Wie es jetzt weiter gehen soll

Takkt investiert im Rahmen von „TAKKT Forward“ in die KI-gestützte Automatisierung interner Prozesse – darunter die maschinelle Übersetzung von Produktbeschreibungen und die automatisierte Einpflege von Lieferantendaten. Diese Maßnahmen sollen Zeit und Kosten bei der Sortimentspflege spürbar senken. Parallel verschiebt das Unternehmen IT-Investitionen zunehmend von klassischen Kapitalausgaben (CapEx) hin zu Software-as-a-Service-Modellen (SaaS), die als laufende Betriebskosten (OpEx) verbucht werden. Kurzfristig erhöht das den operativen Kostenanteil, schafft aber eine flexiblere und aktuellere Infrastruktur.

Takkt hat mit dem Geschäftsjahr 2025 eine Zäsur gesetzt: Dividendenstopp für Investoren der Takkt-Aktie, Goodwill-Bereinigung und Restrukturierungsaufwand treffen zusammen. Das operative Grundgeschäft – erkennbar an der stabilen Eigenkapitalquote und dem positiven Free Cashflow von 10,3 Mio. Euro – ist jedoch intakt.

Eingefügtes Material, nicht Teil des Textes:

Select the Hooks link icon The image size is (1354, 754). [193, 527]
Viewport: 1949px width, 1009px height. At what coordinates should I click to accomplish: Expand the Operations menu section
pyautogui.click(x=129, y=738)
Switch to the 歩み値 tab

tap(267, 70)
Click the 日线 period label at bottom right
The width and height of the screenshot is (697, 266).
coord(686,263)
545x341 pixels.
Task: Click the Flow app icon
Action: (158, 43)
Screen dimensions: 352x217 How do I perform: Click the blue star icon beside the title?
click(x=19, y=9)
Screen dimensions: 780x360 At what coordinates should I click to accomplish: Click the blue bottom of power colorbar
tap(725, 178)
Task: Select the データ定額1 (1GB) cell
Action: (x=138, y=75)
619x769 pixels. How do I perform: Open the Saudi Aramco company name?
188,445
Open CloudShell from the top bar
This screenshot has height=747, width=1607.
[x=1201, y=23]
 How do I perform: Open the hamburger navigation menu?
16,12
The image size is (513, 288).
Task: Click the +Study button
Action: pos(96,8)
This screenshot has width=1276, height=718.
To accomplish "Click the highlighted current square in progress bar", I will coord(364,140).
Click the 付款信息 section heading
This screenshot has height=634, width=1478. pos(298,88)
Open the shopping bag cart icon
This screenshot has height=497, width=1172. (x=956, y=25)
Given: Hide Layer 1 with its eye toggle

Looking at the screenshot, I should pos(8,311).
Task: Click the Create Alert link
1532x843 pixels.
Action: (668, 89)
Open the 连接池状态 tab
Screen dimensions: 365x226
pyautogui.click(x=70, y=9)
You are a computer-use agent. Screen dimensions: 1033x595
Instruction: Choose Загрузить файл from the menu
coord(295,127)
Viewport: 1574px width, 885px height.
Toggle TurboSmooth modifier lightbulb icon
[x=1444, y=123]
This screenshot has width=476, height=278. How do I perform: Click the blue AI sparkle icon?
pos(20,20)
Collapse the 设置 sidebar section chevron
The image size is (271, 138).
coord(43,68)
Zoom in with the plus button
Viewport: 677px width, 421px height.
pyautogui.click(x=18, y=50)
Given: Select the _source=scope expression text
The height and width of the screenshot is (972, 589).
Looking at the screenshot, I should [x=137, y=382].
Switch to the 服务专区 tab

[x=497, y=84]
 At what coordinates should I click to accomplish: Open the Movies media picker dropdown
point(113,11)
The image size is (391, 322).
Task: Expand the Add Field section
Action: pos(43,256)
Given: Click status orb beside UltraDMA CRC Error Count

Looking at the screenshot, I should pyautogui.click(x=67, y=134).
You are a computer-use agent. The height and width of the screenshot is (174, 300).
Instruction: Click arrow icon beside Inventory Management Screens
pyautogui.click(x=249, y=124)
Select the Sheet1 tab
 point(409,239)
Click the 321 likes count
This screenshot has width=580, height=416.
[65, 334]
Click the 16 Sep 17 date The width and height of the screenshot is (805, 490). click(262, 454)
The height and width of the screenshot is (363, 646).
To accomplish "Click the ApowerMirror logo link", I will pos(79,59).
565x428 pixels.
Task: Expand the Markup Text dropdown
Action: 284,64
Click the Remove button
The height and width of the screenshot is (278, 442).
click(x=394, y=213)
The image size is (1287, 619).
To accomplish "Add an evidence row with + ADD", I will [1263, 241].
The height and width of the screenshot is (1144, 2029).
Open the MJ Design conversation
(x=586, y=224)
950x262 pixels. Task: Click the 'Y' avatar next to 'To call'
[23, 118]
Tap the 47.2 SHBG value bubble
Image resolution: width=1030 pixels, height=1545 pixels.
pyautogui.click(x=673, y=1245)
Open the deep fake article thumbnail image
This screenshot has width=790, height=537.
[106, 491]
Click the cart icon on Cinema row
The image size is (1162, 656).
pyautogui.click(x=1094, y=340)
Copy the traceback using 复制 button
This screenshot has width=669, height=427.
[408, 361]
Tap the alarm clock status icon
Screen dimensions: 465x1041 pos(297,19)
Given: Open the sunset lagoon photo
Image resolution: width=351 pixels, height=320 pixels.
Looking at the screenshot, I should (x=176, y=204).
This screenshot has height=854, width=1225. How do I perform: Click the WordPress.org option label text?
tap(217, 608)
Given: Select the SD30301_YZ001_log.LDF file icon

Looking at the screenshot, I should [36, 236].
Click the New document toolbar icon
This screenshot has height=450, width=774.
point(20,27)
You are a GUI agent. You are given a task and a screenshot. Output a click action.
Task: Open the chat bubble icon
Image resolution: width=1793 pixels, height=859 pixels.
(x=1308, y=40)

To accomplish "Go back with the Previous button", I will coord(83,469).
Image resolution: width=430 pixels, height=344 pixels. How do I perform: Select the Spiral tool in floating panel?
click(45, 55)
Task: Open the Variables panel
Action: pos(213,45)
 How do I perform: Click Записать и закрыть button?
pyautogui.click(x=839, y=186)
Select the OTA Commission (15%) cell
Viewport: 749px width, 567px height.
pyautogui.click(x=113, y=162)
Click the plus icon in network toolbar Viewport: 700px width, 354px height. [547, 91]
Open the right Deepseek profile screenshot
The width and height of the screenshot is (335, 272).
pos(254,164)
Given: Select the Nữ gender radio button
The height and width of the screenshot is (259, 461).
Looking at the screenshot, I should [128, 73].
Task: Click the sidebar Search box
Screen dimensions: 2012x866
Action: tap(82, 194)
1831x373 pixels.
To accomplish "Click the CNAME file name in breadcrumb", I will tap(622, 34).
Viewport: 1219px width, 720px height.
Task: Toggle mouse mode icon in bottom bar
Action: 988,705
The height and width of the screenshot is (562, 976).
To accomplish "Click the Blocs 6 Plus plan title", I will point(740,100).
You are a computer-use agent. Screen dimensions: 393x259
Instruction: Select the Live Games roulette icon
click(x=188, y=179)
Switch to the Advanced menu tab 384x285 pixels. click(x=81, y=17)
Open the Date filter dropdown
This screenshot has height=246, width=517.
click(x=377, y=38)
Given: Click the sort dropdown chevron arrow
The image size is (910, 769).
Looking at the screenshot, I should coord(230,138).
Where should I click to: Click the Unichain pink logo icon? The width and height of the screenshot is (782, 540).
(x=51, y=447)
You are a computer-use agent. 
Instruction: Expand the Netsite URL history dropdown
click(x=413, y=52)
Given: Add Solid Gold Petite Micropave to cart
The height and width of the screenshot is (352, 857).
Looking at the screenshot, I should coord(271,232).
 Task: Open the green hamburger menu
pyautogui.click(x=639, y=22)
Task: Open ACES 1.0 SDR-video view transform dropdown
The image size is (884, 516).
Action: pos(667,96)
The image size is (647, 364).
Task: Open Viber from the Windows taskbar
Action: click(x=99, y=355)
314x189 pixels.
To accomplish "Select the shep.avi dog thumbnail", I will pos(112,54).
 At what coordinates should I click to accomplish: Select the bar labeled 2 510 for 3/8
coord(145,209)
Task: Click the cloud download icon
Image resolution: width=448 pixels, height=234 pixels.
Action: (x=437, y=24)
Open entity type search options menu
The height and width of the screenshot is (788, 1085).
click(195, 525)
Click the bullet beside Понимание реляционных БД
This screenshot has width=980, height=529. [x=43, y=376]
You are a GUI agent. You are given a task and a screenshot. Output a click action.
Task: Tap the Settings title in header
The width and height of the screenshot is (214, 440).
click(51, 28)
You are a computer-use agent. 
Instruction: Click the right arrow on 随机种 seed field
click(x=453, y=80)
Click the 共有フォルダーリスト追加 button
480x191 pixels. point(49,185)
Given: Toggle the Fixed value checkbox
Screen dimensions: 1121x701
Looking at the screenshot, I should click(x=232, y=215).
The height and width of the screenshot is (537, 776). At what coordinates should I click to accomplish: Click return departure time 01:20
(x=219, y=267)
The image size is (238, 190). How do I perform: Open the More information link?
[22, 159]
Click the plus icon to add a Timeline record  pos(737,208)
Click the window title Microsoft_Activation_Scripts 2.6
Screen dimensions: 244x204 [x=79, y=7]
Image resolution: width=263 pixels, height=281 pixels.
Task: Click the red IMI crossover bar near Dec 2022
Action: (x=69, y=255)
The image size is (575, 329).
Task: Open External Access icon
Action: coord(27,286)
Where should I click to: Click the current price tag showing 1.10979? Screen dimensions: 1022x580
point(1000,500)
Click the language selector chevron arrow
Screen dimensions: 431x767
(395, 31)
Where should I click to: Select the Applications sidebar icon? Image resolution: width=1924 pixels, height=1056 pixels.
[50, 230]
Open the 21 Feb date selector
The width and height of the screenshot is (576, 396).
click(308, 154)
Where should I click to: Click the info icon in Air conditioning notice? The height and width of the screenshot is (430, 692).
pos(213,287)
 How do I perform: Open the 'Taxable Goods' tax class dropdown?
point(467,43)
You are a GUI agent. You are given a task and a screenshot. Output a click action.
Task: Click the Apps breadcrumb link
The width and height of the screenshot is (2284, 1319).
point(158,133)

Sollte der Umsatz ab dem zweiten Halbjahr 2026, wie vom Management in Aussicht gestellt, wieder wachsen, könnte der operative Hebel aus einer reduzierten Fixkostenbasis die Marge überproportional verbessern. Die wesentlichen Risiken bleiben eine anhaltend schwache Industrienachfrage sowie handelspolitische Unsicherheiten, die das US-Geschäft strukturell belasten könnten.